Items from a data source:
====

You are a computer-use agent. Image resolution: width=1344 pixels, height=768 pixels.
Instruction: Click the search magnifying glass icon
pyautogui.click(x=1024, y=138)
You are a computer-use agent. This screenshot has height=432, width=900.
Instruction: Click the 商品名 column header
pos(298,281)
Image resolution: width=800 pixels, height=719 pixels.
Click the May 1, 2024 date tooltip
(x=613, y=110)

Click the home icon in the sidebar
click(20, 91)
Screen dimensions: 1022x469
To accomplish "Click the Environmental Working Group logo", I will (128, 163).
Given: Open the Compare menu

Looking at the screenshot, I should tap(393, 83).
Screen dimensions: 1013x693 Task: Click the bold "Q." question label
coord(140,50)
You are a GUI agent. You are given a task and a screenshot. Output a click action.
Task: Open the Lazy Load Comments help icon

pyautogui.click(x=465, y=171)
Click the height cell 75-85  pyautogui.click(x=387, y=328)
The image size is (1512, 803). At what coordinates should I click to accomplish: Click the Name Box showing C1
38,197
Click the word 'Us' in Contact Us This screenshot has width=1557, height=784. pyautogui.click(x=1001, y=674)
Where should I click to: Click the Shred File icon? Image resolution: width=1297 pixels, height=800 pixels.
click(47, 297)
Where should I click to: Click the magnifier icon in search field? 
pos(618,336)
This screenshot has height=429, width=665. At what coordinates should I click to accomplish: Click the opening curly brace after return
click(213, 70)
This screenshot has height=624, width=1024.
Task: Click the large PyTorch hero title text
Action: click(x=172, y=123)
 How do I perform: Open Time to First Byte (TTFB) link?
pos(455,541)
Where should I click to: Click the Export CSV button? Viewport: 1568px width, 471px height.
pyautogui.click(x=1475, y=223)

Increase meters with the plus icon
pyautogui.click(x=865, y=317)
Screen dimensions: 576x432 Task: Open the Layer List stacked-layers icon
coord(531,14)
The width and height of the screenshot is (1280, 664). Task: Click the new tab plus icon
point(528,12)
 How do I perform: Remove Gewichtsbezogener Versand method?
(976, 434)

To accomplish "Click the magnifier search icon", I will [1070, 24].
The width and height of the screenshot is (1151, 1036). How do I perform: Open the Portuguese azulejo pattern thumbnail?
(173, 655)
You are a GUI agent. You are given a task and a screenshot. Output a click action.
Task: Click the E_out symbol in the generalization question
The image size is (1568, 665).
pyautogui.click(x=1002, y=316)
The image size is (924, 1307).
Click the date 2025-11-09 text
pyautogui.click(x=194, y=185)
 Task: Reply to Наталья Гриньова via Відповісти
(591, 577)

====

Could you return every record above exactly as written?

You are a computer-use agent. Image resolution: width=1344 pixels, height=768 pixels.
Instruction: Click the search magnifying glass icon
pyautogui.click(x=1024, y=138)
You are a computer-use agent. This screenshot has height=432, width=900.
Instruction: Click the 商品名 column header
pos(298,281)
Image resolution: width=800 pixels, height=719 pixels.
Click the May 1, 2024 date tooltip
(x=613, y=110)

Click the home icon in the sidebar
click(20, 91)
Screen dimensions: 1022x469
To accomplish "Click the Environmental Working Group logo", I will (128, 163).
Given: Open the Compare menu

Looking at the screenshot, I should tap(393, 83).
Screen dimensions: 1013x693 Task: Click the bold "Q." question label
coord(140,50)
You are a GUI agent. You are given a task and a screenshot. Output a click action.
Task: Open the Lazy Load Comments help icon

pyautogui.click(x=465, y=171)
Click the height cell 75-85  pyautogui.click(x=387, y=328)
The image size is (1512, 803). At what coordinates should I click to accomplish: Click the Name Box showing C1
38,197
Click the word 'Us' in Contact Us This screenshot has width=1557, height=784. pyautogui.click(x=1001, y=674)
Where should I click to: Click the Shred File icon? Image resolution: width=1297 pixels, height=800 pixels.
click(47, 297)
Where should I click to: Click the magnifier icon in search field? 
pos(618,336)
This screenshot has height=429, width=665. At what coordinates should I click to accomplish: Click the opening curly brace after return
click(213, 70)
This screenshot has height=624, width=1024.
Task: Click the large PyTorch hero title text
Action: click(x=172, y=123)
 How do I perform: Open Time to First Byte (TTFB) link?
pos(455,541)
Where should I click to: Click the Export CSV button? Viewport: 1568px width, 471px height.
pyautogui.click(x=1475, y=223)

Increase meters with the plus icon
pyautogui.click(x=865, y=317)
Screen dimensions: 576x432 Task: Open the Layer List stacked-layers icon
coord(531,14)
The width and height of the screenshot is (1280, 664). Task: Click the new tab plus icon
point(528,12)
 How do I perform: Remove Gewichtsbezogener Versand method?
(976, 434)

To accomplish "Click the magnifier search icon", I will [1070, 24].
The width and height of the screenshot is (1151, 1036). How do I perform: Open the Portuguese azulejo pattern thumbnail?
(173, 655)
You are a GUI agent. You are given a task and a screenshot. Output a click action.
Task: Click the E_out symbol in the generalization question
The image size is (1568, 665).
pyautogui.click(x=1002, y=316)
The image size is (924, 1307).
Click the date 2025-11-09 text
pyautogui.click(x=194, y=185)
 Task: Reply to Наталья Гриньова via Відповісти
(591, 577)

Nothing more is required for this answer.